Segundo o advogado Rodrigo Melo Mesquita, o julgamento ser pautado neste momento pelo STF não é uma resposta ao projeto do Congresso, mas a aprovação da PEC certamente é.
“O Supremo está atrasado em julgar o caso [iniciado em 2015]. A PEC certamente é uma resposta ao julgamento que o Supremo está fazendo”, afirmou.
André Mendonça, que votou contra a descriminalização, afirmou que o STF está “passando por cima do legislador” ao continuar com a maioria favorável. O entendimento do Supremo ao julgar a questão se baseia em uma omissão do Congresso em diferenciar a situação de porte e tráfico.
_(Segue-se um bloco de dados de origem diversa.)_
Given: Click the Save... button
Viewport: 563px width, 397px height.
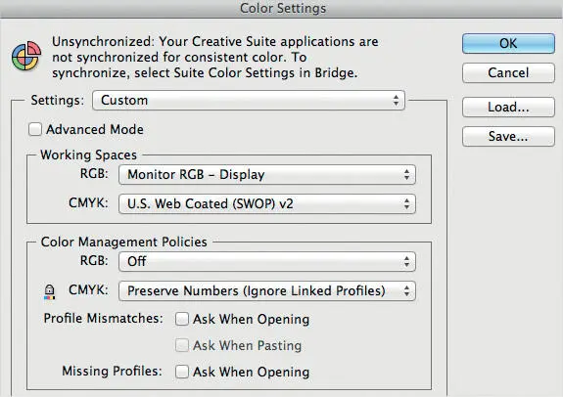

Os senadores incluíram no texto que tramita no Congresso um trecho para diferenciar usuário de traficante. No entanto, não há critérios claros de como seria feita a diferenciação, o que é alvo de críticas de congressistas contrários à proposta.
A expectativa, segundo Mesquita, é de um embate contínuo por meio de ações de controle concentrado no STF se aprovado o novo texto constitucional pelo plenário da Câmara.
O advogado afirmou ainda que “assim como o Congresso tem competência para legislar o assunto, o Supremo tem competência para decidir a respeito da constitucionalidade dessa norma” se for acionado para o feito.